Dust Off Your Propeller Hat

For those of you wanting to stretch your Data Explorer muscles at this point, we go one step further: Let’s turn this resource into our very own Bing search function. We will create a new function that can be called on any search term and return its top ten results, because (contrary to what you may have seen on our blogs so far) there are interesting topics besides frozen yogurt.

Actually, in the Data Explorer formula language, turning a resource into a function – and using it – is quite simple. Begin by viewing the formulas for your current mashup (directions on how to do so can be conveniently found in a previous blog post). You will see a formula that looks like the following:

 

section Section1;

shared BingFrozenYogurt =

let

BingFrozenYogurt = Json.Document(Web.Contents("http://api.bing.net/json.aspx", [ ApiKeyName = "Appid", Query = [ sources = "web", query = "frozen yogurt" ] ])),

Results = BingFrozenYogurt[SearchResponse][Web][Results],

IntoTable = Results as table [Title = Text.Type, Description = Text.Type, Url = Text.Type, CacheUrl = Text.Type, DisplayUrl = Text.Type, DateTime = Text.Type]

in

IntoTable;

To this formula, we will make three very simple changes:

  • Rename the resource to “BingSearch” from “BingFrozenYogurt”
  • Add a parameter to the resource, making it into a function that we can call later
  • Use the new parameter in place of the existing frozen yogurt search term

The resulting formula will look like this:

section Section1;

shared BingSearch = (searchTerm) =>

let

BingFrozenYogurt = Json.Document(Web.Contents("http://api.bing.net/json.aspx", [ ApiKeyName = "Appid", Query = [ sources = "web", query = searchTerm ] ])),

Results = BingFrozenYogurt[SearchResponse][Web][Results],

IntoTable = Results as table [Title = Text.Type, Description = Text.Type, Url = Text.Type, CacheUrl = Text.Type, DisplayUrl = Text.Type, DateTime = Text.Type]

in

IntoTable;

Clicking “Done” in the formula window will let you view your new resource function:

Notice the “Invoke Function” button in the ribbon. If you click that button, it will allow you to call that function on a value of your choice. Sending “frozen yogurt” to that function will give you the same familiar results that we saw before:

The other button, “Invoke over table”, allows you to choose another resource in your mashup if it is a table and call your function on it, once per row. Using that feature, you can take a table from any other source – SQL, for example – and use your new Bing function to look up search terms for each item. In case your propeller hat is still spinning at this point, there will likely be a blog post in the near future to talk more in-depth about writing and using functions in Data Explorer.

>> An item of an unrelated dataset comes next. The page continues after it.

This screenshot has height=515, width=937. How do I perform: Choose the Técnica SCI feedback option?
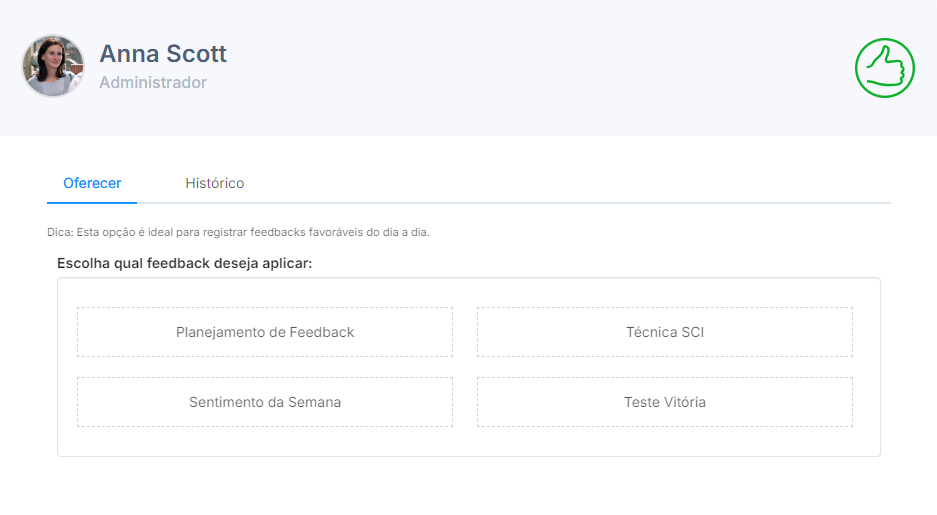click(x=665, y=332)
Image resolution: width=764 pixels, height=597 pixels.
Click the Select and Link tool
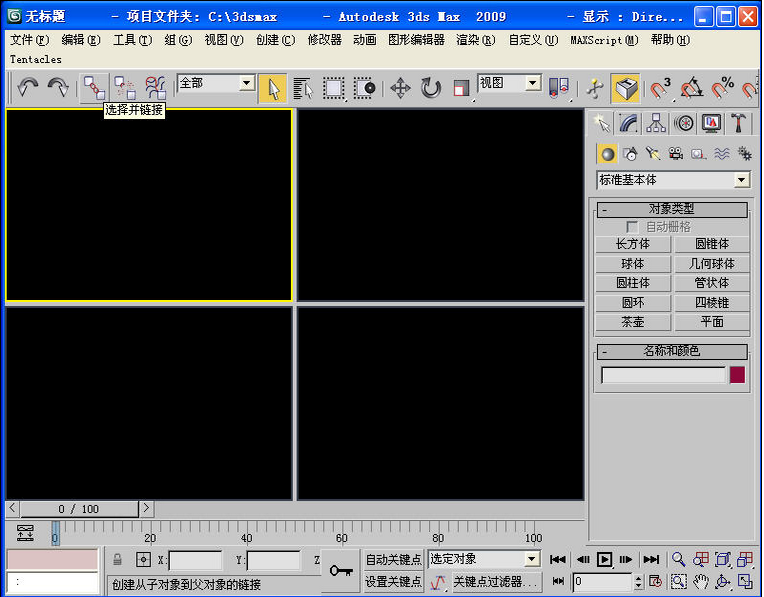93,88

While the examples given in this post have focused on the Bing service, the combination of base URL, API key, and parameters is a common pattern amongst many web data sources that offer a programmable web API. Google, Yahoo, Wolfram Alpha, and Twitter all have interfaces with a similar pattern, and so the steps used above will work for those services as well without trouble.